Monday, November 14, 2011

"Man, what are you doin' here?"

You know the parable about the talents -- the one Jesus tells in the New Testament? A master gives one servant ten talents; another five and a third, one; each according to his perceived worth. The first cat wheels and deals and doubles the ten; the second doubles the five and, the third, worried about dropping it down a sewer grate or something, buries the one coin he was given. They each come back to the master and he is pleased with the first two, especially because he is now in the black about twenty-five talents, but he calls the third "wicked" tosses him out of the house into the dark where he can do some gnashing of the old choppers and think the whole deal over whilst he shivereth.
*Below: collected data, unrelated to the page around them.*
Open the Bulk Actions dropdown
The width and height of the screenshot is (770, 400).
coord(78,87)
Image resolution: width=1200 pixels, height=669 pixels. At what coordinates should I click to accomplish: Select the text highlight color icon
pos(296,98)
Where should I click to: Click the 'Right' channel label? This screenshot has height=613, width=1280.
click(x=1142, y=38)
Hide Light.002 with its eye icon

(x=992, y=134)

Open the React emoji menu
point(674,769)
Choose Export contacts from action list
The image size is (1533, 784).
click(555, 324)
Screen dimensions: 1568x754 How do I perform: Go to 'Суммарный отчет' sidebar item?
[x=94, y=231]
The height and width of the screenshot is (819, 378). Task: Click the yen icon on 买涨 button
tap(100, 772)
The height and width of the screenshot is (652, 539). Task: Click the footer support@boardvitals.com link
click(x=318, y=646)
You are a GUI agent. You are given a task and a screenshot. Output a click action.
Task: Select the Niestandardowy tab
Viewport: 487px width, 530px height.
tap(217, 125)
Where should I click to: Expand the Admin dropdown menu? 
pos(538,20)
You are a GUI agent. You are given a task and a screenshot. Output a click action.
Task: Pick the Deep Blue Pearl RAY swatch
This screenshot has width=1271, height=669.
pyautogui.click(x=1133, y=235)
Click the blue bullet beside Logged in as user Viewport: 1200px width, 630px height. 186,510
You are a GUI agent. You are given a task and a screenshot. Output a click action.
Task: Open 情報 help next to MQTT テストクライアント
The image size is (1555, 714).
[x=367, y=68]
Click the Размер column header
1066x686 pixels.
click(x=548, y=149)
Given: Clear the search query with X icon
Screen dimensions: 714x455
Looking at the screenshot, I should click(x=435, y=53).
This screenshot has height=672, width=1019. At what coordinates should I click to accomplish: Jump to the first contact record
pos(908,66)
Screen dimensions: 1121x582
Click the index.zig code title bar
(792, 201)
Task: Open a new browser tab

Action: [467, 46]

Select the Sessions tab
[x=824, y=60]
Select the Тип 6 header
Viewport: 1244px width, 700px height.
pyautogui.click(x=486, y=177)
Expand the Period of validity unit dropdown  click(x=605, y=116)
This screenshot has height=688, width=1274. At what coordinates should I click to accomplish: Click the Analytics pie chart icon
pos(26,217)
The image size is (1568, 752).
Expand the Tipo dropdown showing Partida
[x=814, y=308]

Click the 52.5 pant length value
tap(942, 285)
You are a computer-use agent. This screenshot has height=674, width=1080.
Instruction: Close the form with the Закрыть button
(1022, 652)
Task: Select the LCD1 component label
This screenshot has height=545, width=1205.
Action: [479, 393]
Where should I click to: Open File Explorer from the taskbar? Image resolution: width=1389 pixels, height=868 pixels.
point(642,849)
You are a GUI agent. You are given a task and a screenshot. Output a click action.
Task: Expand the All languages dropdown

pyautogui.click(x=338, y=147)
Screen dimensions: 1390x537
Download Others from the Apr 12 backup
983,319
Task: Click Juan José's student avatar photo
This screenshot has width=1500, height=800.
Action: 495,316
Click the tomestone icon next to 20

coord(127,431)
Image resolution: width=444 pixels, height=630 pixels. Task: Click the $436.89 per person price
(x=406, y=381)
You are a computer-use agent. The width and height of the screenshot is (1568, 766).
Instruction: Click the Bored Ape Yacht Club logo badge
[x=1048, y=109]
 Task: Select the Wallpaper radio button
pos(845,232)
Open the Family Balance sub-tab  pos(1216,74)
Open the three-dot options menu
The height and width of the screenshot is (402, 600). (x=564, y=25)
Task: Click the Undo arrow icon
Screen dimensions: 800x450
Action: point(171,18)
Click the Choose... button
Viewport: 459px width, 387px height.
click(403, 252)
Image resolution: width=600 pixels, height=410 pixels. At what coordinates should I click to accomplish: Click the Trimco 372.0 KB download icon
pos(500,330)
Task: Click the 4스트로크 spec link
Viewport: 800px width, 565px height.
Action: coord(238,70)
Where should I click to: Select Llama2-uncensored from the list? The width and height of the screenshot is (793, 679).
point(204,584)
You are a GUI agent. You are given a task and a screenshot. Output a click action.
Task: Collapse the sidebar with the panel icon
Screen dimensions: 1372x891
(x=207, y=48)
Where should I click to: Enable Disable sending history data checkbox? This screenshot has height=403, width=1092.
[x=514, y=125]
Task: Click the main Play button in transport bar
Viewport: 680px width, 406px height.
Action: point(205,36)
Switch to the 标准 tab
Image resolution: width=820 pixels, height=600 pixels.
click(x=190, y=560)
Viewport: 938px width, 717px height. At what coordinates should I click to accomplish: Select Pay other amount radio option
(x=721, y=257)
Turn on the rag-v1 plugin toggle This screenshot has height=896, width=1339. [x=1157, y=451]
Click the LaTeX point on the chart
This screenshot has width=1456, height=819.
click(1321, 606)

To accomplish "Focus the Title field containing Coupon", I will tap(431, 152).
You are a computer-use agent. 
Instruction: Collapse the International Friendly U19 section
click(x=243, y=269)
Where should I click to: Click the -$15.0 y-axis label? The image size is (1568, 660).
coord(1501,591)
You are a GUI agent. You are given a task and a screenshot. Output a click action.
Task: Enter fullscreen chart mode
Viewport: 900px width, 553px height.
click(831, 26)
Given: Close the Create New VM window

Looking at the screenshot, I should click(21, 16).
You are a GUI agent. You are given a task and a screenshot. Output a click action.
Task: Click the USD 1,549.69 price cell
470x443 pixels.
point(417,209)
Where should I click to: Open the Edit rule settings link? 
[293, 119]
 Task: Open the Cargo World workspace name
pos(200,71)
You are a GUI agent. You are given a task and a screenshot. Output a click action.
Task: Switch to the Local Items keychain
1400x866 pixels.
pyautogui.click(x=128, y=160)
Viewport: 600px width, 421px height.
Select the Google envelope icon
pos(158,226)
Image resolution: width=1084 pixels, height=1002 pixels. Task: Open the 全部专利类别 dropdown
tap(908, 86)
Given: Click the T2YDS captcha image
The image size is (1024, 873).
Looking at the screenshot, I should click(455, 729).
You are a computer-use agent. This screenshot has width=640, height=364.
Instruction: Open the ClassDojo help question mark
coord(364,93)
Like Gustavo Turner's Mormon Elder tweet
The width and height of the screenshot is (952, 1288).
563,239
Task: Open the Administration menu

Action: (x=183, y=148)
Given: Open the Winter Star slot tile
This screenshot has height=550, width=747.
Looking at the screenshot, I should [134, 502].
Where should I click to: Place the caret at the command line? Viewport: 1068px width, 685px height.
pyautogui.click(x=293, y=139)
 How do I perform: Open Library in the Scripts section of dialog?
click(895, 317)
I am, of course, paraphrasing.


There's a lot going on in this one, but one of the points is that if you are entrusted by the master (or The Master) with talents (in the parable, talents are money, but let the metaphors flow . . .) you should use them -- even take risks to develop them. If you don't you're sort of spitting in the face of the one who gave them to you.

It got me thinking about the way people see this whole idea. In Billy Joel's "Piano Man," they "put bread in [his] jar and say, 'Man, what are you doin' here?'" In other words, he's too talented for the dive he's playing. (And, by the way, the whole joint is filled with people who either think they should be or who are trying to become something more than regular, working people.)

John Morgan, 1823-1886
I suppose that works for music. I guess it would be a shame if someone with Billy's enormous talent had ended up a career piano-player in some hole in the wall.

But what does it mean to develop talents? I get the impression that most people think that, if you are a genius, for example, you should do big things in the world and win big awards for doing them. In other words, a genius should be ambitious. A genius should change the world in a big way and stand in a spotlight.

But does a person who has great talent and who choses not to be ambitious, wind up being "wicked" like the talent-burier in the parable? What if the genius uses his intelligence only to raise sane kids? -- or to make art for the elderly folks in the nursing home down the road? What if a creative genius uses her talents only to teach a tiny group of special education students per year in a small school? Is this all "burying the talent" -- because she is not writing books about her methods and traveling the world to lecture at teachers' conventions?

People often judge those they know -- who have talent -- and they say, "She could have been so much more . . . " And there are two types of talented people: those who didn't work hard enough and failed (or quit or fell short) and those who just never felt the need for fame or accolades.

But the way I see it, the only way to bury one's talents is to simply not to use them.

What's more of a success, winning a Nobel or inspiring one student to choose a career in your discipline? Who deserves more praise, the guy who keeps a small family business running, as his relatives did, decade after decade, for a hundred years or the turbo-charged CEO of a Fortune 500 company?

Of course, this is all coming from a forty-three-year-old who plays the drums in bars. You could argue that I'm an quack who's trying to stir up his own panacea with the pen. And I might stink at what I do, as far as you're concerned. Still, I hit the old skins as hard as anyone, in any venue, anywhere in the world. Noise, I can make.

As I said, I guess it would be a shame if someone with Billy Joel's enormous talent had ended up as a career piano-player in some hole in the wall. Or would it? Isn't it enough that it is he "that they're coming to see, to forget about life for awhile"?

Horrors! Can success exist without the approval of the masses? No -- surely talent is wasted if one's trophy case doesn't bulge with brass figurines. I mean, it is pretty clear, for instance, that everyone who has won a Grammy Award or an Oscar has been incredibly talented. Right?

2 comments:

  1. It would all be so much easier if "success" and "good use of your talents" weren't so inextricably linked to "fame" and "fortune," wouldn't it?